In Vazquez’s words, their business was completely accidental. “Coconut yogurt was just something that Haz would make for me because I have digestive issues. During the latter part of 2020 after closing down my restaurant Atilla in Alabang, a good friend suggested that we sell coconut yogurt. We honestly didn’t think people would like it or that there would be a demand. We were pleasantly surprised,” she said.

Vazquez’s digestive condition is called diverticulitis, which affects the large intestines. Because of a lack of fiber in one’s diet, small bulges or pockets develop in the intestine’s lining that causes pain in the lower abdomen. Other conditions such as lactose intolerance can make consuming lower-lactose dairy products like yogurt difficult. 

The alternative in question

At P195 for a 200ml jar and P450 for 500ml, Thrive & Co.’s dairy-free yogurt is a bit pricier than store-bought cow milk-based options, and a few bucks more expensive than NiYog, another local coconut yogurt brand founded by Indian businessman Ravi Singh a few years back.

NiYog’s coconut yogurt comes in two options: eight percent and 24 percent fat. Photo courtesy of NiYog

Nutritionally, coconut milk-based yogurt has its merits. Other than infusing the mixture with a naturally creamy flavor from gata, this vegan yogurt is richer and fattier than regular store-bought yogurt. “Coconut yogurt is high in fat. We are upfront about that. But it is high in good coconut fat, which is why a lot of people add it to their keto or low carb/low sugar diet,” Vazquez said.

According to NiYog’s coconut yogurt’s nutritional facts, a serving (approximately 150ml) contains about 18g total fat (12 percent per serving), of which 13g saturates; that’s higher than regular yogurt’s pegged at 3.25 percent in whole milk, 0.5-2 percent in low-fat and less than 0.5 percent in nonfat variants. On the calories front, coconut yogurt registers 210 kcal.

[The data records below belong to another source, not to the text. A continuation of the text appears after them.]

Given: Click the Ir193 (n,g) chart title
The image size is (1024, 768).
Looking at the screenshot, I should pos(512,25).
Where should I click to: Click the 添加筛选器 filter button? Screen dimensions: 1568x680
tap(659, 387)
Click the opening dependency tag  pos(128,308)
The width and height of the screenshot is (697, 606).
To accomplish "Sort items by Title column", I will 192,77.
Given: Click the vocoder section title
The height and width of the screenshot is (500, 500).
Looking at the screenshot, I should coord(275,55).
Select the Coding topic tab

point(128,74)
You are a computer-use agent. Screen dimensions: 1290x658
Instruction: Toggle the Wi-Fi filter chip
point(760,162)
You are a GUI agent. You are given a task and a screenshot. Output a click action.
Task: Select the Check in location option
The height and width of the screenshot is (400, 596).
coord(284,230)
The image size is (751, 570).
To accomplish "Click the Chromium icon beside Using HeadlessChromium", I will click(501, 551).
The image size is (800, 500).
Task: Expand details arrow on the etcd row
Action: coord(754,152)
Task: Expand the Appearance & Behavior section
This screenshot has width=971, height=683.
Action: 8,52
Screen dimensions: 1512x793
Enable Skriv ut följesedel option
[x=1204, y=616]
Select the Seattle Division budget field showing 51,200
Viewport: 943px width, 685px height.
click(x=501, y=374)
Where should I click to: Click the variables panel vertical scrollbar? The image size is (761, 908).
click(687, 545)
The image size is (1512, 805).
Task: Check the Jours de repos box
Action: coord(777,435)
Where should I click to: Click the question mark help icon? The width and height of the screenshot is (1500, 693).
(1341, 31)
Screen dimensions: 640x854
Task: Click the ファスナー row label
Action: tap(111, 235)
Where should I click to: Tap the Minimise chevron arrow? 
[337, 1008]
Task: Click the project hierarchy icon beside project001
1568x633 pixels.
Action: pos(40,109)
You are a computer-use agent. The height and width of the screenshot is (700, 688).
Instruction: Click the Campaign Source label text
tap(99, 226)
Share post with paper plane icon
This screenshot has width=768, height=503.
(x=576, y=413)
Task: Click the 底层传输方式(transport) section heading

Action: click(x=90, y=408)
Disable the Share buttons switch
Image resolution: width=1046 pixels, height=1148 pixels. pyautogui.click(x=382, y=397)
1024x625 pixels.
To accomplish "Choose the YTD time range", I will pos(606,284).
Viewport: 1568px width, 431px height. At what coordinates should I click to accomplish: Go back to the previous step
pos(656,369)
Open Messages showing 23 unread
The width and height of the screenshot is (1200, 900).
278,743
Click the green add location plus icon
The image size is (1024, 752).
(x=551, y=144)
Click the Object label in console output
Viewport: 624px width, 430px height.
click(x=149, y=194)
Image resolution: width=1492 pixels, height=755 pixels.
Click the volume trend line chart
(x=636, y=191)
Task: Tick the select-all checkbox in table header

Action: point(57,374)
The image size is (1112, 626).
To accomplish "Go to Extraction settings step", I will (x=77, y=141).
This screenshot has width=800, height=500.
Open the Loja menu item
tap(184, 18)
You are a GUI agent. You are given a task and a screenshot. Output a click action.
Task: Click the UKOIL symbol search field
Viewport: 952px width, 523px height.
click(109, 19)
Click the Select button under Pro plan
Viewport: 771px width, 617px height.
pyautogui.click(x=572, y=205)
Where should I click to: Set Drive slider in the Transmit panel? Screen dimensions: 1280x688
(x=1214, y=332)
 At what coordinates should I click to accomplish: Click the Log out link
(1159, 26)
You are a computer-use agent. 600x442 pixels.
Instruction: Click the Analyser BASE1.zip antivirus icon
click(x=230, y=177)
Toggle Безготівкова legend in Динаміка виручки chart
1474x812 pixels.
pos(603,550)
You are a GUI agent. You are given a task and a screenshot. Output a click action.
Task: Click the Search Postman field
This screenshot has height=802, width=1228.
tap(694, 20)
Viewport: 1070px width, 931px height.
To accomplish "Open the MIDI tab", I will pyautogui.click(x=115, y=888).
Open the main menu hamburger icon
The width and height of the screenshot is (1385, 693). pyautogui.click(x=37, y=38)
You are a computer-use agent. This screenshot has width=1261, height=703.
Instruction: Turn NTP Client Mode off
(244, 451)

Thrive & Co. has yet to get nutritional testing on its product, but just like NiYog, it is sugar-free.

[READ: What’s the difference between Greek and regular yogurt?]

These two brands use different methods to make their product. For de Leon, it involved a lot of tweaking and experimenting that ultimately boiled down to a two-ingredient (culture + coconut milk) yogurt. Singh had a similar experimentation phase that actually led to the expansion of NiYog’s line to other products such as coconut kefir and coconut cream cheese.

An eco-friendly pledge

Barely a year into business, Vazquez and de Leon are sticking to their guns. Coconut yogurt is their lone product, but they also have a flavored (non-sugar-free) vegan version mixed with mango.

Thrive & Co.’s yogurt also comes in reusable glass jars that customers can have refilled at a discounted price. It’s their little pledge to reduce waste. For others who have the space to store empty glass jars, Vazquez happily reported that their jars are sometimes reused as plant containers. 

Thrive & Co. may have sprouted out of a personal need—for Vazquez especially—but it is growing to provide an alternative not just for those with similar conditions or dietary restrictions, but also for those looking to cut down on dairy, less for themselves, but more for the planet.